Als praxistauglicher hat sich daher erwiesen, eine neue Entität zu gründen. Das kann zum Beispiel eine Stiftung sein, die keine Gesellschafter hat, sondern „sich selbst gehört“, mit welcher dann jedes Unternehmen einen Vertrag schließt. Solch ein Vertrag ist dann vergleichbar mit Nutzungsbedingungen, die zur Teilnahme an der Blockchain berechtigen. Die Stiftung selbst ist der zentrale Ansprechpartner zum Betrieb der dezentralen Technologie. Sie legt Governance-Regeln fest, schaltet Dienstleister ein und ist für den Betrieb der Konsortial-Blockchain formal verantwortlich. Die Stiftung selbst wird dann durch die teilnehmenden Unternehmen gesteuert, etwa auf Grundlage von Mehrheitsentscheidungen oder rotierender Rollen im Stiftungsrat.
Standards bleiben wichtig
Steht die Struktur des Vertrages, geht es darum, alle Besonderheiten von Blockchains rechtlich abzubilden. Wie auch bei der herkömmlichen Client-Server-Technologie muss schließlich auch bei Blockchains klar sein, wer sie betreibt, wann die kritische Masse an Nodes erreicht ist und wie Transaktionen ausgestaltet sein müssen. Standards zu setzen ist hier sehr wichtig. All dies erfordert weitreichende Kenntnisse der Technologie, führt aber dazu, dass Unternehmen rechtlich geschützt sind.
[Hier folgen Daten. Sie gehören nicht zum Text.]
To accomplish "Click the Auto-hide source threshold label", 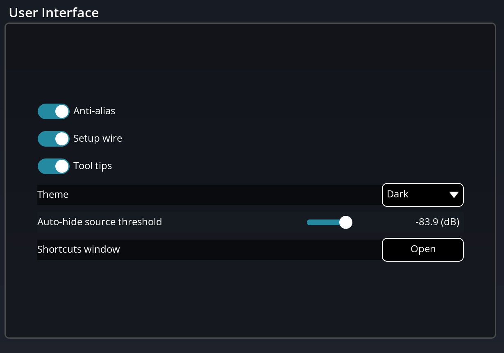I will 100,222.
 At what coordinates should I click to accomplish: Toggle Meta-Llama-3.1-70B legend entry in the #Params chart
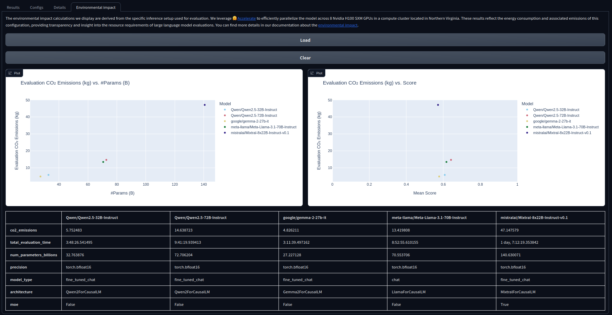pos(263,127)
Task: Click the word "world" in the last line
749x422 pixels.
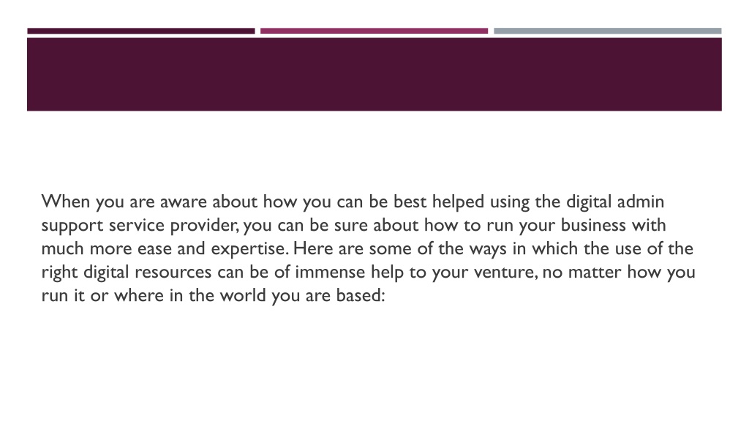Action: click(242, 295)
*Rechtsanwalt Dr. Markus Kaulartz, CMS Deutschland, hat sich auf IT-Recht IT-Sicherheit und Datenschutz spezialisiert. Er widmet sich besonders Rechtsfragen im Kontext der Industrie 4.0 und berät beispielsweise zu den Themen Smart Contracts und Blockchain. Zu seinen Mandanten zählen börsennotierte Unternehmen ebenso wie Start-ups.